With a proven track record for its innovative use of technology, integrated data streams, and person-centered care, the Company is driving to set the industry standard by offering the advantages of generative AI through its award-winning CareMC claims platform. This technology, the latest iteration of CorVel’s CogencyIQSM service offerings, will introduce new capabilities to improve efficiencies throughout the claims management process. Leveraging generative AI to automate objective tasks will increase the amount of time adjusters spend interfacing directly with injured workers, which will, ultimately, improve outcomes. At the same time, customers will continue to benefit from CorVel’s existing risk management tools which leverage artificial intelligence and predictive analytics to provide insights such as claim and clinical risk scores, litigation avoidance, and severity modeling.
“Generative AI will revolutionize claims administration in the next several years, transforming how insurance companies, third-party administrators, and medical management firms manage claims processing,” said Michael Combs, President and CEO of CorVel. “With these capabilities, we will reach new standards of efficiency, results, and lower costs of risk.”

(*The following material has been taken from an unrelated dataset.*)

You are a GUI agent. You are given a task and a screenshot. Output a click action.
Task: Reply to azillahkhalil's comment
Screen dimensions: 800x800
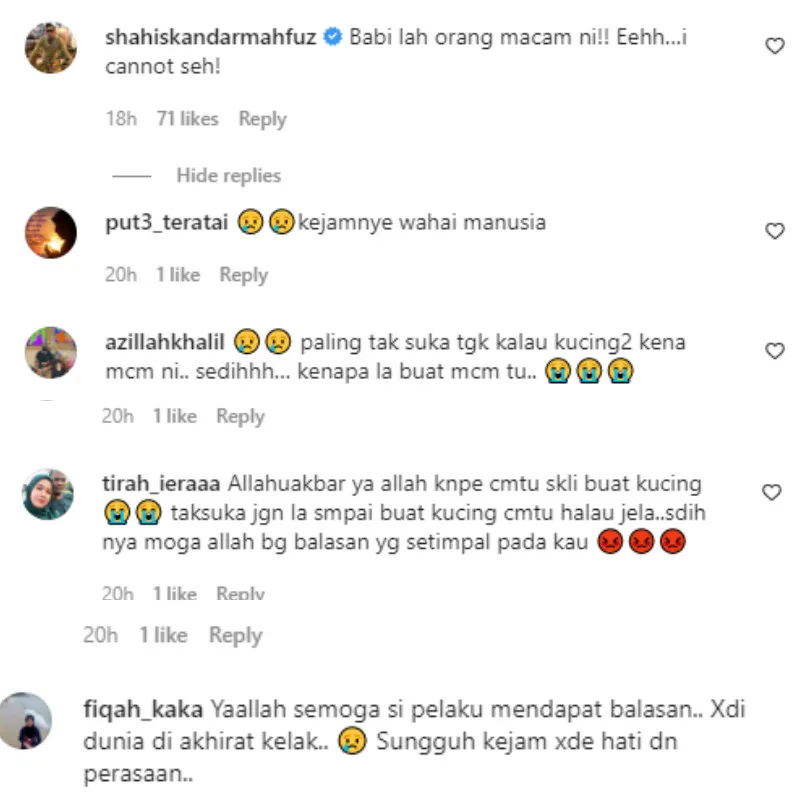240,416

Generative AI is a subset of artificial intelligence techniques that involve the creation of new content or data using machine learning models. While discriminative AI identifies and classifies existing patterns in data, generative AI creates new patterns and content. Implementation of generative AI functionality for Risk Management will use proprietary, fully segmented data sets.
As CorVel continues to integrate its services with generative AI technologies, benefits will include:
- Automated tasks to reduce the need for human intervention and speed up the claims processing cycle. For instance, generative AI can summarize medical documents, extract keywords, answer specific questions, and bring overlooked items to the attention of adjusters or nurses.
- AI technologies can learn from past claims and generate new information that matches established patterns, thereby reducing the workload of claims administrators and enabling faster claim closures. Additionally, analyzing claim data can help identify potential fraud cases by detecting patterns and anomalies.
- AI-powered chatbots can enhance customer service and engagement by answering queries and providing support throughout the claims process. For example, they can offer a claim overview, explain benefits, and provide status updates using natural language processing.
- AI can help increase the retention of valued employees by making their work more meaningful and person-centered, boosting job satisfaction and engagement.